Analyzing scenes captured in video over wide areas, either in a single view or in multiple views, is the focus of this thesis. The thesis considers three inter-related problems in this domain - tracking in a network of cameras, summarization of the collected videos, and algorithm design that is robust to the physical conditions of the environment and the hardware platforms on which they are implemented. The inter-relationships between various objects in the scene (termed as context) are explored in the developed solution strategies.
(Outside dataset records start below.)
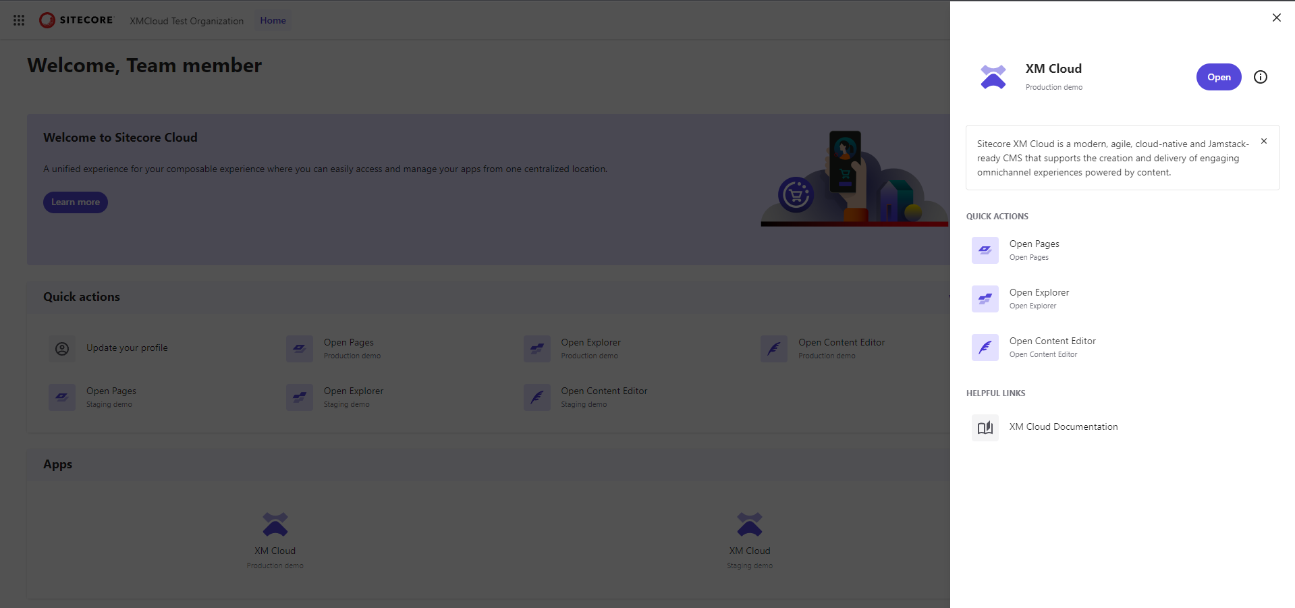
Task: Click the XM Cloud info icon
Action: point(1260,77)
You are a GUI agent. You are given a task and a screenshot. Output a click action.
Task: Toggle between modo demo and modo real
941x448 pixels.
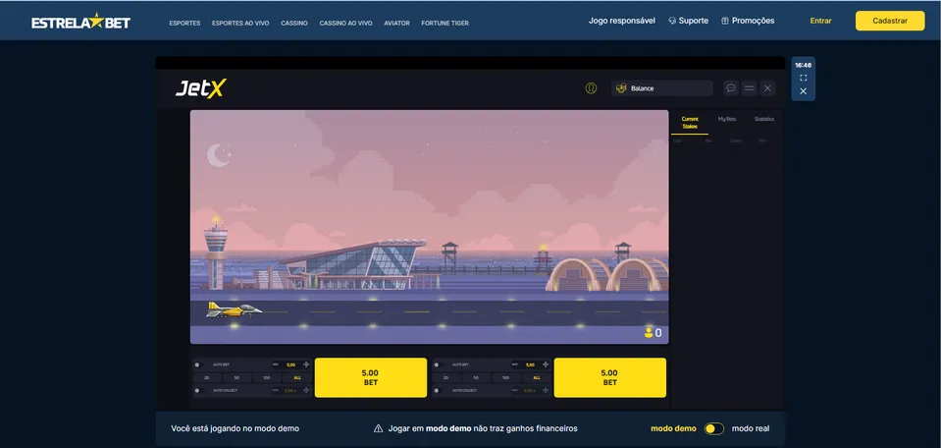(713, 428)
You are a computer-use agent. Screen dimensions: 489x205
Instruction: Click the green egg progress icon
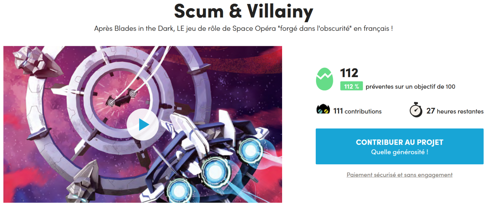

In this thesis, we explore the problems of multi-target tracking in a wide-area scene, where the context information is shown to effectively improve the results because of the target interactions. We present a context-aware multi-target tracking algorithm in an overlapping camera network. The proposed algorithm is able to track multiple interacting targets in a wide-area camera network. From observations that both individuals and groups of targets interact with each other in natural scenes, we develop a Switching Network Tracker (SNT) that tracks both individuals and groups. In addition, due to the lack of the availability of public non-overlapping camera network datasets, we propose a new camera network tracking dataset (CamNeT) with multiple challenges. A baseline algorithm where the context information is considered is provided along with the dataset.
We also explore the video summarization problem. In a wide-area scene, most of the data is redundant. Therefore, we develop an algorithm, Context-Aware Video Summarization (CAVS) algorithm, that can capture the important video portions through information about individual local motion regions, as well as the interactions between these motion regions (context information). The summarization problem is then solved as the methodology of sparse coding with generalized sparse group lasso.
Moreover, although complex algorithms have been developed, there are few methods considering the real applications when there is a performance constraint. We study this fundamental problem in computer vision, which is to co-design the algorithm-platform for an unknown dataset under certain performance constraints. Our algorithm calculates a similarity between a test video and each unique training scenario. Similarity between training and test dataset indicates the same algorithm-platform can be applied to both of them. We test our algorithm on two applications: pedestrian detection and tracking.
We conclude the thesis by highlighting future research directions.